#### EXTRACTED RECORDS

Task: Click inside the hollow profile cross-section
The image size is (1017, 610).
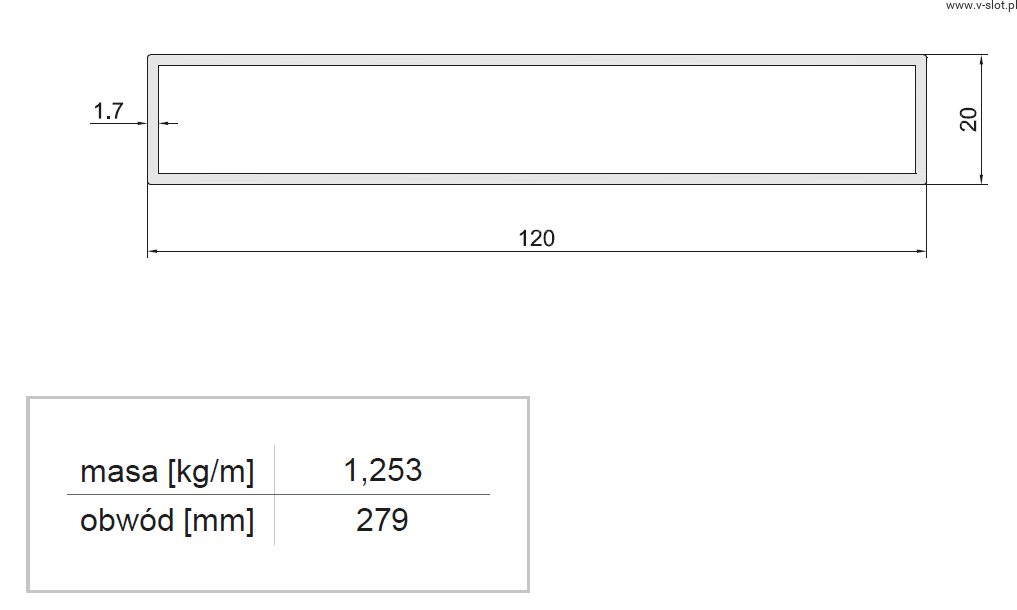Action: [536, 119]
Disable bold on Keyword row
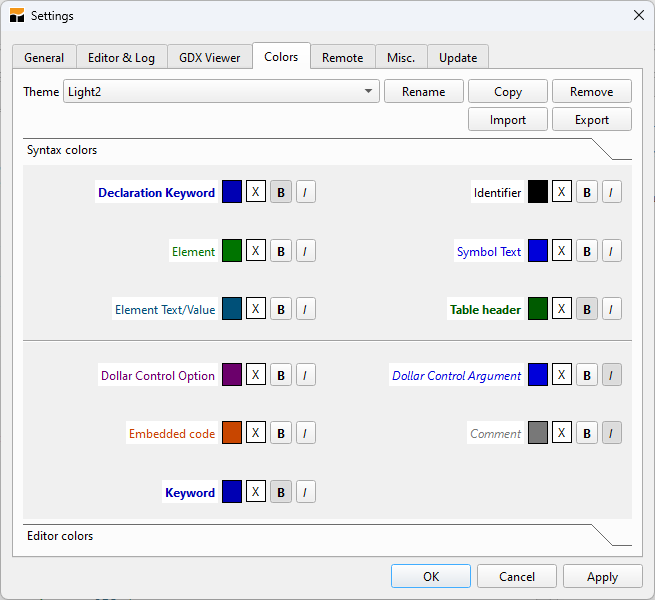The width and height of the screenshot is (655, 600). pyautogui.click(x=281, y=492)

########

- ACTIVITY
Give back the listing exactly, without a single picture.

- EXERCISE RESPONSE
Task: Click inside the hollow profile cross-section
The image size is (1017, 610).
Action: [536, 119]
Disable bold on Keyword row
The width and height of the screenshot is (655, 600). pyautogui.click(x=281, y=492)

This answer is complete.